TRECHO SELECIONADO.
━━━━━━━━━━

É certo que não se inclui, ordinariamente, no âmbito das funções institucionais do Poder Judiciário - e nas desta Suprema Corte, em especial - a atribuição de formular e de implementar políticas públicas (JOSÉ CARLOS VIEIRA DE ANDRADE, “Os Direitos Fundamentais na Constituição Portuguesa de 1976”, p. 207, item n. 05, 1987, Almedina, Coimbra), pois, nesse domínio, o encargo reside, primariamente, nos Poderes Legislativo e Executivo. Tal incumbência, no entanto, embora em bases excepcionais, poderá atribuir-se ao Poder Judiciário, se e quando os órgãos estatais competentes, por descumprirem os encargos político-jurídicos que sobre eles incidem, vierem a comprometer, com tal comportamento, a eficácia e a integridade de direitos individuais e/ou coletivos impregnados de estatura constitucional, ainda que derivados de cláusulas revestidas de conteúdo programático. [...]Não obstante a formulação e a execução de políticas públicas dependam de opções políticas a cargo daqueles que, por delegação popular, receberam investidura em mandato eletivo, cumpre reconhecer que não se revela absoluta, nesse domínio, a liberdade de conformação do legislador, nem a de atuação do Poder Executivo.

━━━━━━━━━━

EXTRATO DE DADOS.

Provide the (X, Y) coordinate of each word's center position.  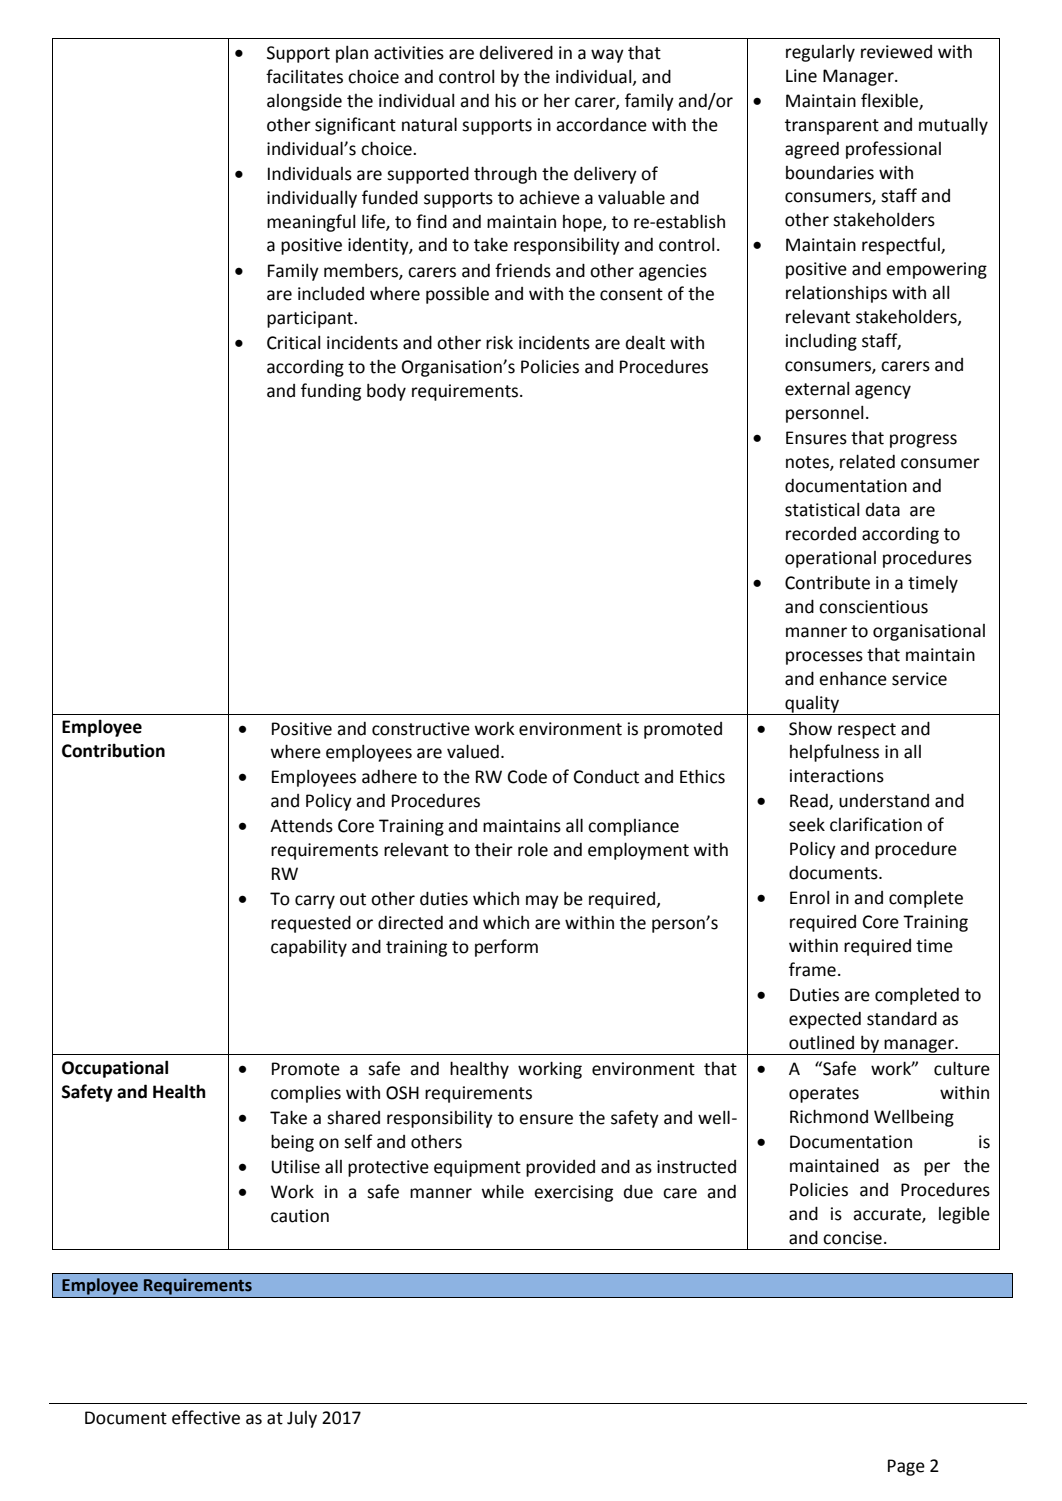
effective (206, 1417)
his (505, 100)
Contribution (113, 750)
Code (527, 777)
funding (331, 392)
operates (824, 1095)
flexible (890, 101)
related (867, 461)
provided (560, 1168)
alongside (304, 102)
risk (499, 342)
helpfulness (834, 753)
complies (306, 1094)
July (302, 1419)
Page (906, 1467)
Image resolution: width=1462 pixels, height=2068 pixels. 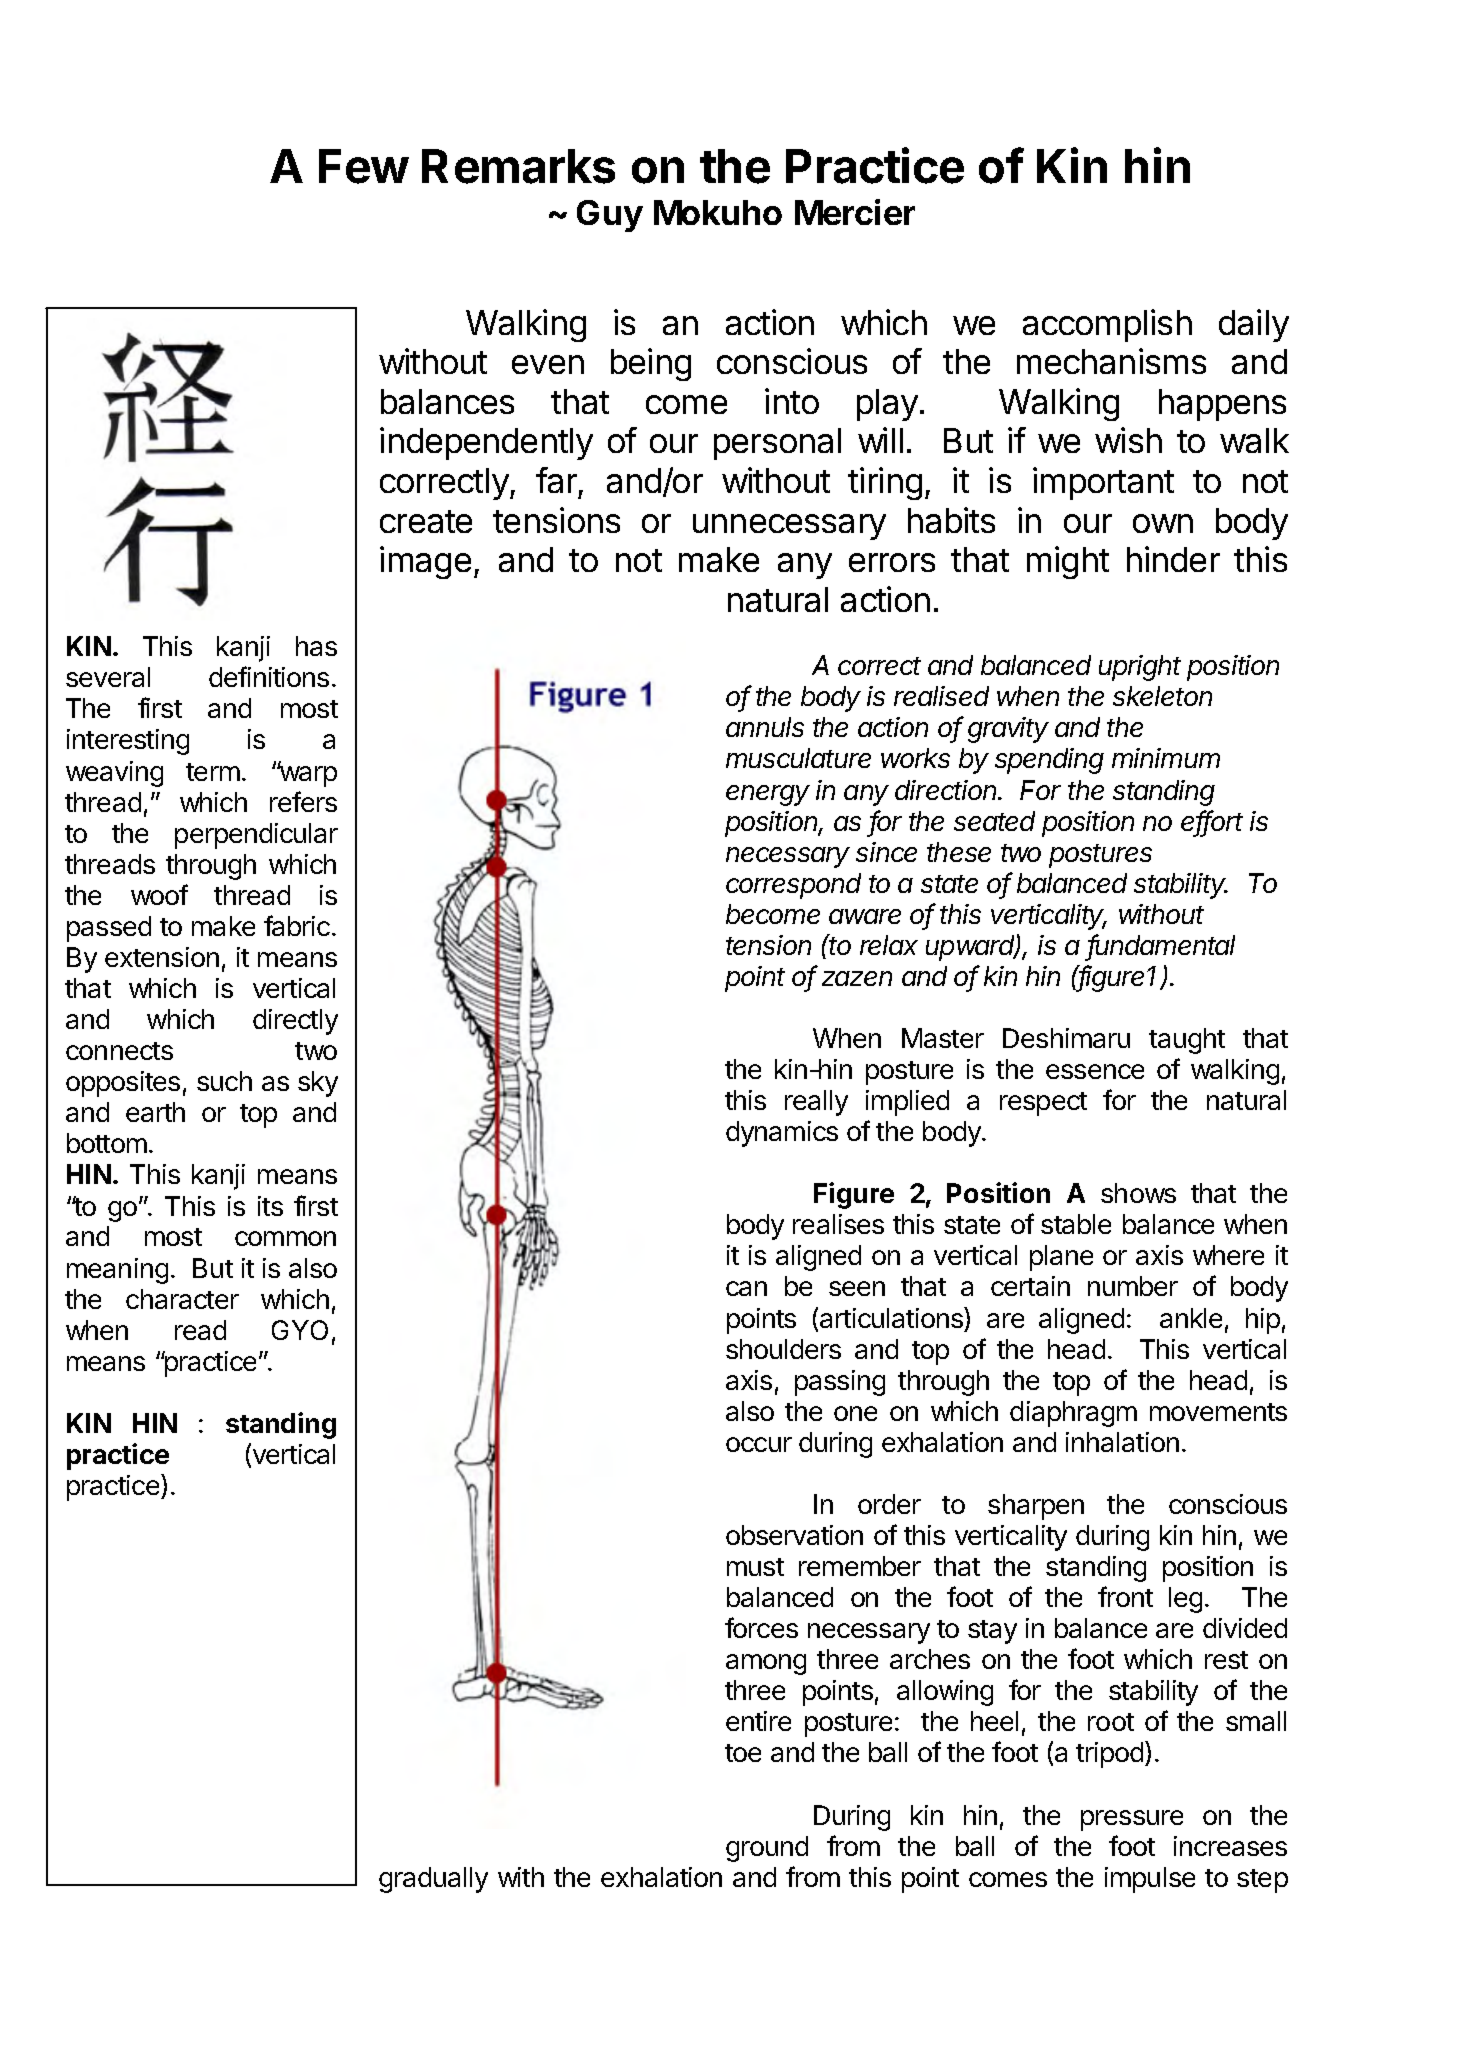 I want to click on really, so click(x=816, y=1103).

━━━━━━━━━━

ENUNCIADO A. Quais Poderes do Estado o trecho menciona? Liste todos.
ENUNCIADO B. Segundo o trecho, a quem cabe primariamente o encargo de formular e implementar políticas públicas?

RESULTADO DO EXERCÍCIO A.
Poder Judiciário
Poder Legislativo
Poder Executivo

RESULTADO DO EXERCÍCIO B. Aos Poderes Legislativo e Executivo.